## [Exercise task 1]
Please convert every line of the entries that come after the news article below into a JSON list of strings, one string per line, with blank lines left out.

## [Document passage]
+++++
Judge strikes down California teacher tenure

LOS ANGELES (AP) — A judge struck down tenure and other
job protections for California’s public school teachers as
unconstitutional Tuesday, saying such laws harm students — especially
poor and minority ones — by saddling them with bad teachers who are
almost impossible to fire.
In a landmark decision that could
influence the gathering debate over tenure across the country, Los
Angeles County Superior Court Judge Rolf Treu cited the historic case of
Brown v. Board of Education in ruling that students have a fundamental
right to equal education.
Siding with the nine students who
brought the lawsuit, he ruled that California’s laws on hiring and
firing in schools have resulted in "a significant number of grossly
ineffective teachers currently active in California classrooms."
He
agreed, too, that a disproportionate number of these teachers are in
schools that have mostly minority and low-income students.
The judge stayed the ruling pending appeals. The case involves 6 million students from kindergarten
through 12th grade.
The
California Attorney General’s office said it is considering its legal
options, while the California Teachers Association, the state’s biggest
teachers union with 325,000 members, vowed an appeal.
"Circumventing
the legislative process to strip teachers of their professional rights
hurts our students and our schools," the union said.
Teachers have
long argued that tenure prevents administrators from firing teachers on
a whim. They contend also that the system preserves academic freedom
and helps attract talented teachers to a profession that doesn’t pay
well.
Other states have been paying close attention to how the case plays out in the nation’s most populous
state.
"It’s
powerful," said Theodore Boutrous Jr., the students’ attorney. "It’s a
landmark decision that can change the face of education in California
and nationally."
He added: "This is going to be a huge template for what’s wrong with education."
The
lawsuit was backed by wealthy Silicon Valley entrepreneur David Welch’s
nonprofit group Students Matter, which assembled a high-profile legal
team including Boutrous, who successfully fought to overturn
California’s gay-marriage ban.
In an interview following the
decision, Welch tried to open a door to working with teachers’ unions,
but the enmity of the two sides intensified.
"Inherently it is not
a battle with the teachers union. It’s a battle with the education
system," Welch said. "Unfortunately, the teachers union has decided that
the rights of children are not their priority."
He said he hoped
union leaders can eventually work with his group to put in place a
system that ensures children get a better education.
But the unions were having none of it.
Dennis
Van Roekel, president of the National Education Association, the
nation’s biggest teachers union, bitterly criticized the lawsuit as "yet
another attempt by millionaires and corporate special interests to
undermine the teaching profession" and privatize public education.
They vowed to appeal the ruling for as long as necessary to overturn it.
The
judge declined to tell the Legislature exactly how to change the
system, but expressed confidence it will do so in a way that passes
constitutional muster and provides "each child in this state with a
basically equal opportunity to achieve a quality education."
The
lawsuit contended that incompetent teachers are so heavily protected by
tenure laws that they are almost impossible to fire. The plaintiffs also
charged that schools in poor neighborhoods are used as dumping grounds
for bad teachers.
+++++
## [Exercise task 2]
According to the article on the California teacher tenure ruling, how many members does the California Teachers Association have?
+++++
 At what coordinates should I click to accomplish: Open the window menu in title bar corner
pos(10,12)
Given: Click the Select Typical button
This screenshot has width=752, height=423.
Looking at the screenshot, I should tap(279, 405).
+++++
## [Exercise solution 1]
[
  " At what coordinates should I click to accomplish: Open the window menu in title bar corner",
  "pos(10,12)",
  "Given: Click the Select Typical button",
  "This screenshot has width=752, height=423.",
  "Looking at the screenshot, I should tap(279, 405)."
]

## [Exercise solution 2]
325,000 members.